• [The task] Without any pictures, retype exactly the lines from the one with "Where should I click to: Click the 1d" through the final line of the records.
[Dataset extract — start]
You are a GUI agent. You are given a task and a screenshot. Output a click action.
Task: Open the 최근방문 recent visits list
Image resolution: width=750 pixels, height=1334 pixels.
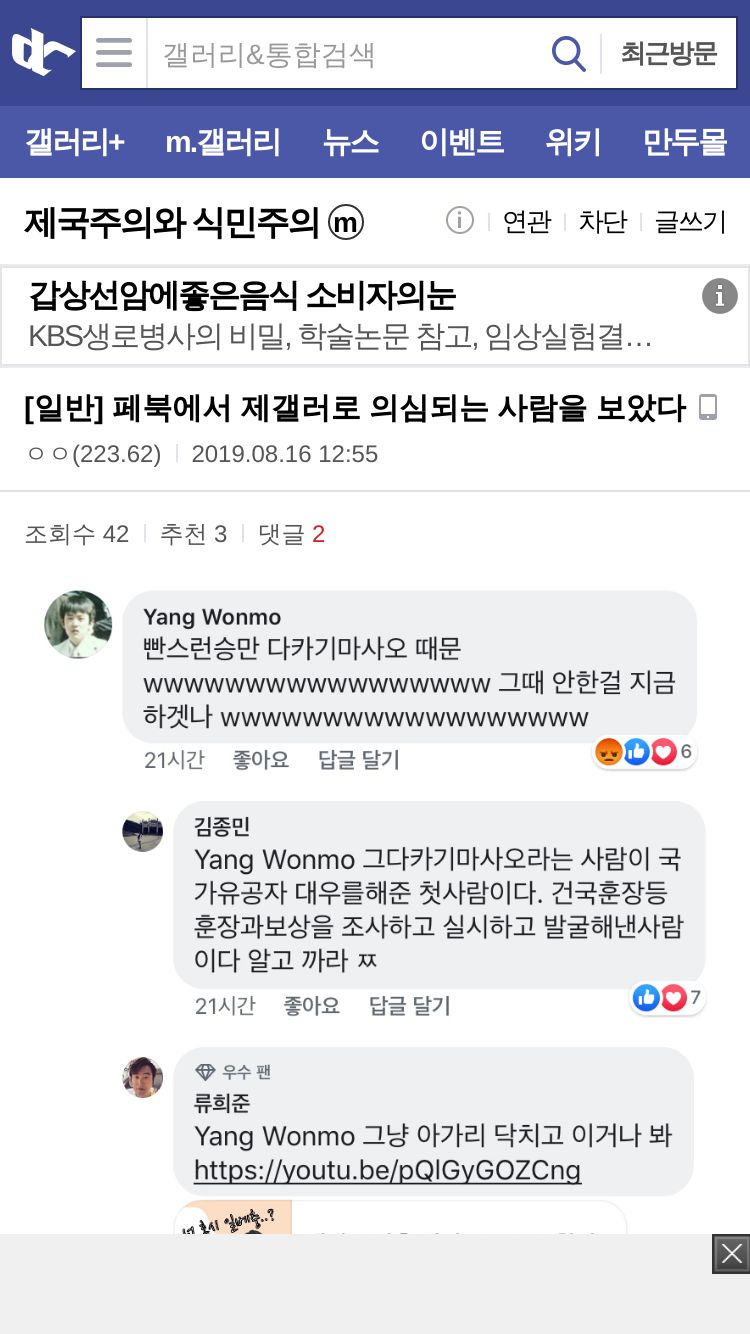[x=669, y=53]
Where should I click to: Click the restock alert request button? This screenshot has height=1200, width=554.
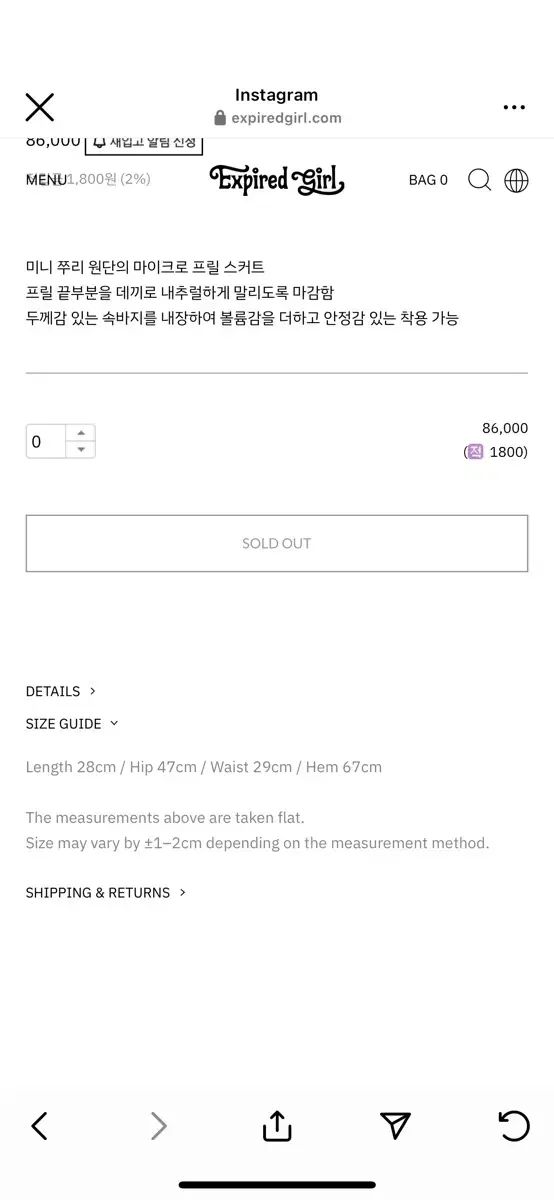click(144, 143)
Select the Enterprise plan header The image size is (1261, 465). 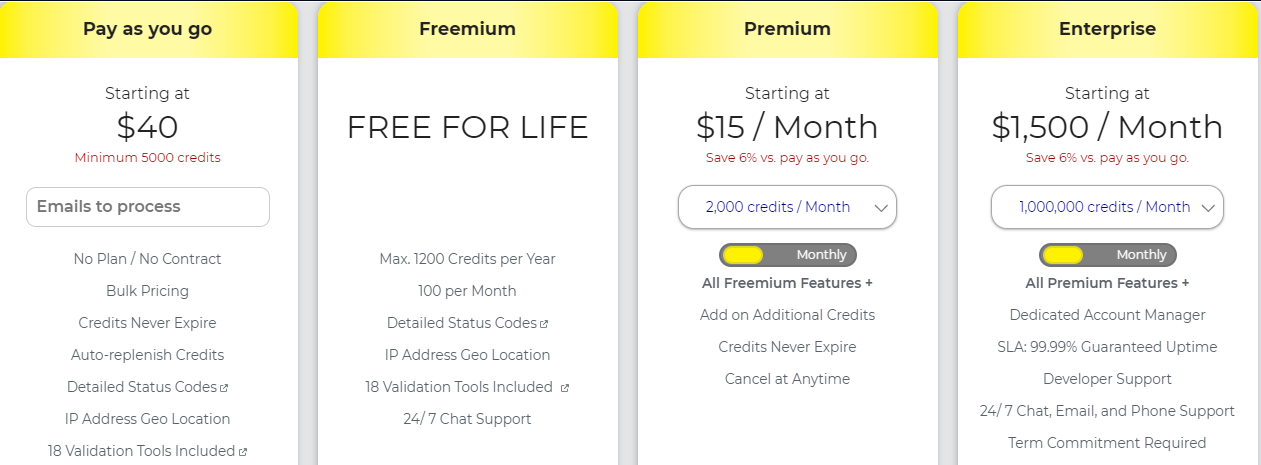coord(1108,29)
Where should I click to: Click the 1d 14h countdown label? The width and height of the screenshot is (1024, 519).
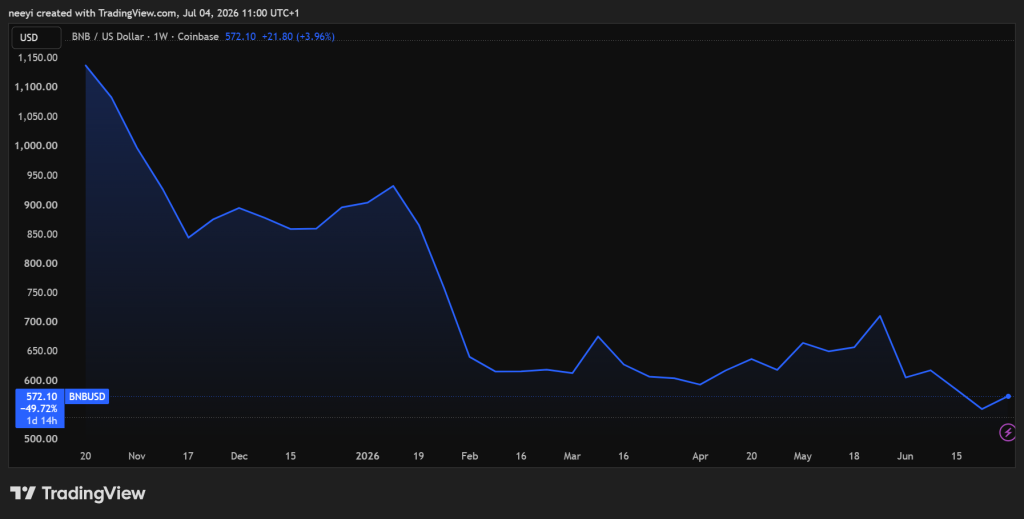tap(42, 421)
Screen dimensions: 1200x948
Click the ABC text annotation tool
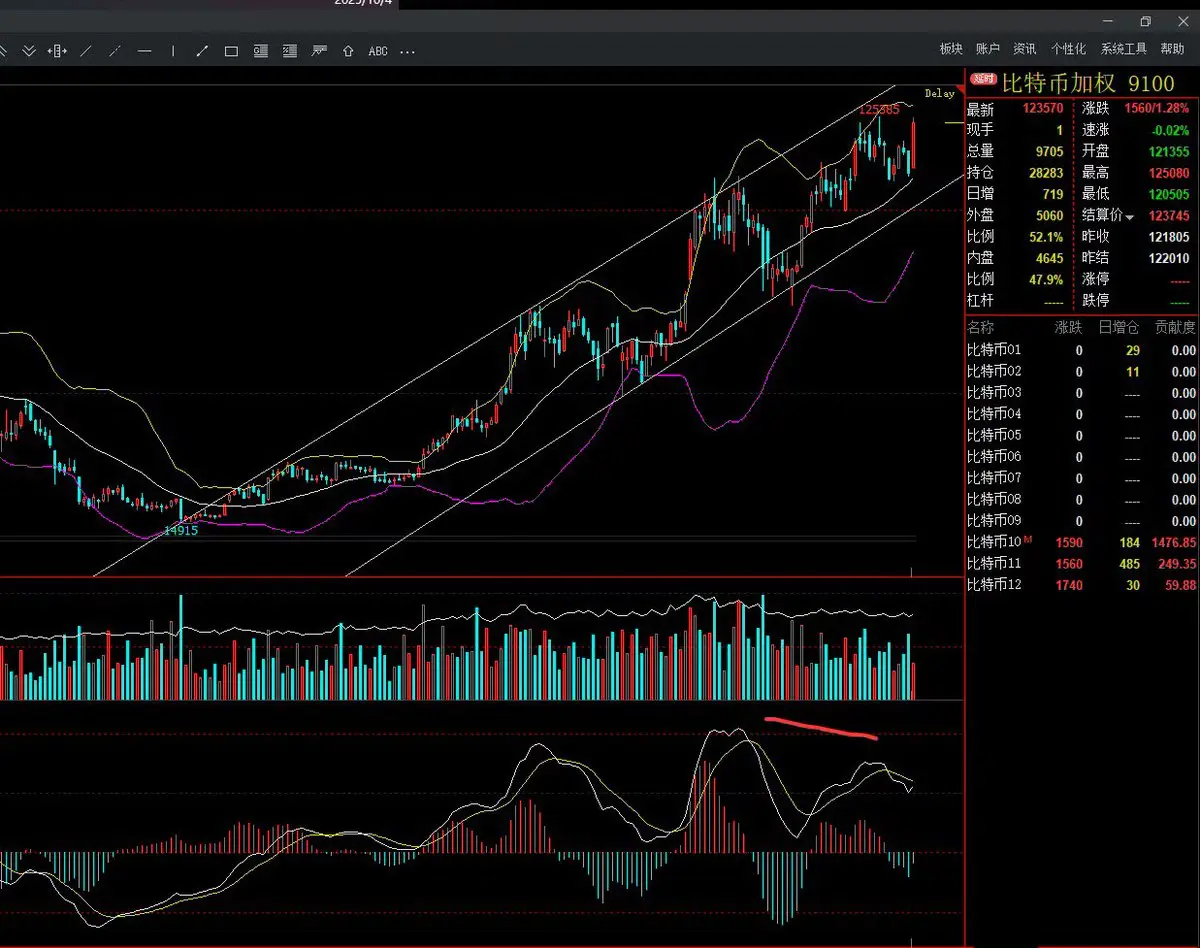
[Dataset extract — finish]
• [Answer space]
Where should I click to: Click the 1d 14h countdown label? The width and height of the screenshot is (1024, 519).
tap(42, 421)
Screen dimensions: 1200x948
Click the ABC text annotation tool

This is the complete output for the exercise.